**Work instruction:**
Reproduce only this range: the line holding "Screen dimensions: 977x522" through the last line of the data below, both included, exactly, with no pictures.

(Recorded data)
○ ○ ○ ○ ○
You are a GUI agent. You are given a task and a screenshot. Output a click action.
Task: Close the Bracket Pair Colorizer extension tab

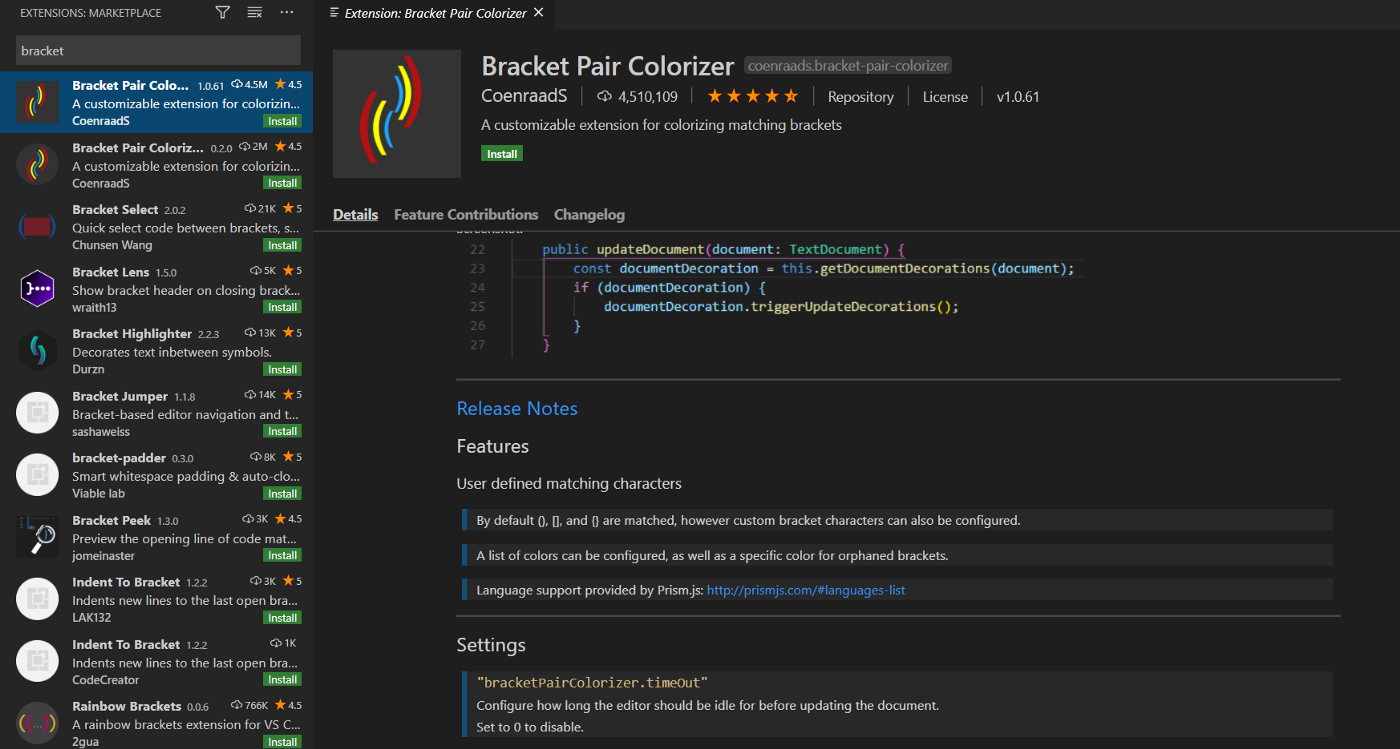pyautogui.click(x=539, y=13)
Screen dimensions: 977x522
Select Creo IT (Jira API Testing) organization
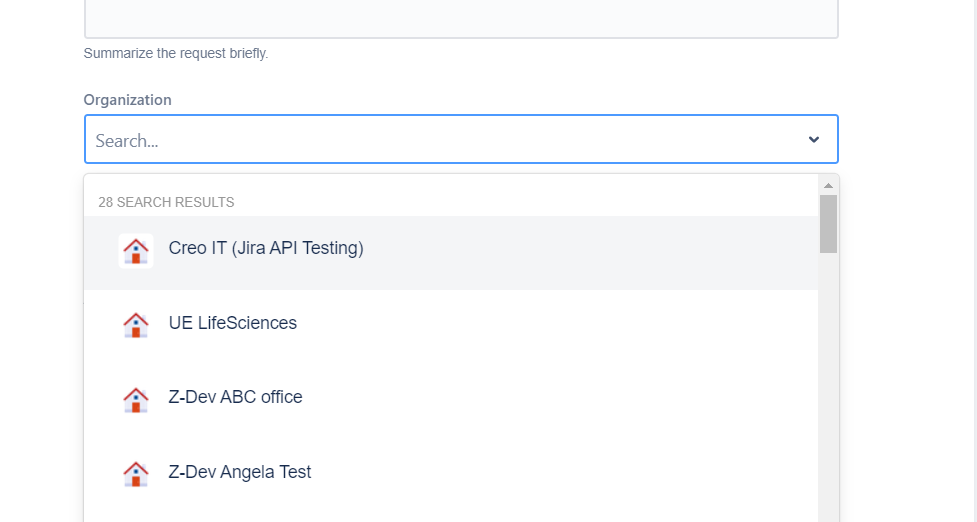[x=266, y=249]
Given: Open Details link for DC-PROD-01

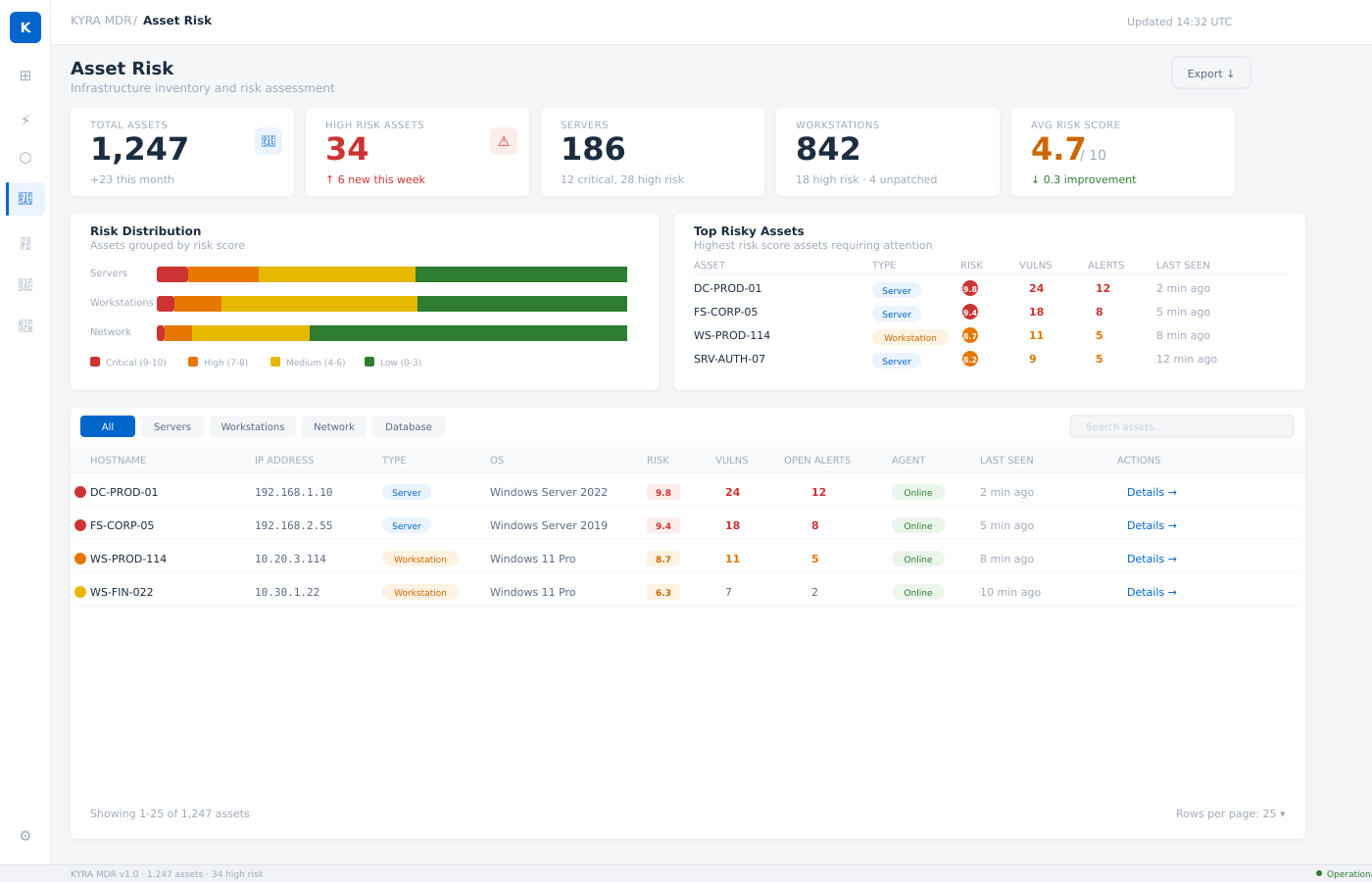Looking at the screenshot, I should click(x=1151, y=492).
○ ○ ○ ○ ○
**Answer to this exercise:**
Screen dimensions: 977x522
Select Creo IT (Jira API Testing) organization
[x=266, y=249]
Given: Open Details link for DC-PROD-01

Looking at the screenshot, I should click(x=1151, y=492).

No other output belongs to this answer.